Problem description:
Copy every record that appears below, exactly as it stands.

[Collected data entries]
#####
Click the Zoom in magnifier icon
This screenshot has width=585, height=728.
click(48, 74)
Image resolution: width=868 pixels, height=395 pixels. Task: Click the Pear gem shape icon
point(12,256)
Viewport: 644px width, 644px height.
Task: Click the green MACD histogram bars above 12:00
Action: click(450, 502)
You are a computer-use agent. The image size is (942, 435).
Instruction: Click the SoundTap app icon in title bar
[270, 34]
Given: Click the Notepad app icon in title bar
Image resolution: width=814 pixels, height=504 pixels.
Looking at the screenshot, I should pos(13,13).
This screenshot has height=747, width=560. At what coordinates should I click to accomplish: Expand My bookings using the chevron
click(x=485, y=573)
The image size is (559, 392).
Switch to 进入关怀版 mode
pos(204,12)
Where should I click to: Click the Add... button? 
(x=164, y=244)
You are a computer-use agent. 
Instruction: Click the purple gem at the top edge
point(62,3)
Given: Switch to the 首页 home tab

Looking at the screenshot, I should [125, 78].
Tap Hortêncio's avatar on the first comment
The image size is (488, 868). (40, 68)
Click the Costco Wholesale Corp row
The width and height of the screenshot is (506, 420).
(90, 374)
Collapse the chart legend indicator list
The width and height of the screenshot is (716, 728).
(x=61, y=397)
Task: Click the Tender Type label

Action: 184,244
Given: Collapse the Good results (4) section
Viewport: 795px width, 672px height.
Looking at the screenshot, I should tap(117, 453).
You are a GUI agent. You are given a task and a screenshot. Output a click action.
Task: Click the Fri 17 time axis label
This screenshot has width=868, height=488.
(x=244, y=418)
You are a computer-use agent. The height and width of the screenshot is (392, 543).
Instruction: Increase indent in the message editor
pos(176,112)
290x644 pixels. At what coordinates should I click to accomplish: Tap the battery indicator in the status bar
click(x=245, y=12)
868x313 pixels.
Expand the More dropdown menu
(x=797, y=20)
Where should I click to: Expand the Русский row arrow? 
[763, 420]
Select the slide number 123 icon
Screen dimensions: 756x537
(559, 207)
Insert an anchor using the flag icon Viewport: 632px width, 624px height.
#####
Response to this task:
Click the Zoom in magnifier icon
This screenshot has width=585, height=728.
click(48, 74)
Image resolution: width=868 pixels, height=395 pixels. Task: Click the Pear gem shape icon
point(12,256)
Viewport: 644px width, 644px height.
Task: Click the green MACD histogram bars above 12:00
Action: click(450, 502)
You are a computer-use agent. The image size is (942, 435).
Instruction: Click the SoundTap app icon in title bar
[270, 34]
Given: Click the Notepad app icon in title bar
Image resolution: width=814 pixels, height=504 pixels.
Looking at the screenshot, I should pos(13,13).
This screenshot has height=747, width=560. At what coordinates should I click to accomplish: Expand My bookings using the chevron
click(x=485, y=573)
The image size is (559, 392).
Switch to 进入关怀版 mode
pos(204,12)
Where should I click to: Click the Add... button? 
(x=164, y=244)
You are a computer-use agent. 
Instruction: Click the purple gem at the top edge
point(62,3)
Given: Switch to the 首页 home tab

Looking at the screenshot, I should [125, 78].
Tap Hortêncio's avatar on the first comment
The image size is (488, 868). (40, 68)
Click the Costco Wholesale Corp row
The width and height of the screenshot is (506, 420).
(90, 374)
Collapse the chart legend indicator list
The width and height of the screenshot is (716, 728).
(x=61, y=397)
Task: Click the Tender Type label

Action: 184,244
Given: Collapse the Good results (4) section
Viewport: 795px width, 672px height.
Looking at the screenshot, I should tap(117, 453).
You are a GUI agent. You are given a task and a screenshot. Output a click action.
Task: Click the Fri 17 time axis label
This screenshot has width=868, height=488.
(x=244, y=418)
You are a computer-use agent. The height and width of the screenshot is (392, 543).
Instruction: Increase indent in the message editor
pos(176,112)
290x644 pixels. At what coordinates should I click to accomplish: Tap the battery indicator in the status bar
click(x=245, y=12)
868x313 pixels.
Expand the More dropdown menu
(x=797, y=20)
Where should I click to: Expand the Русский row arrow? 
[763, 420]
Select the slide number 123 icon
Screen dimensions: 756x537
(559, 207)
Insert an anchor using the flag icon Viewport: 632px width, 624px height.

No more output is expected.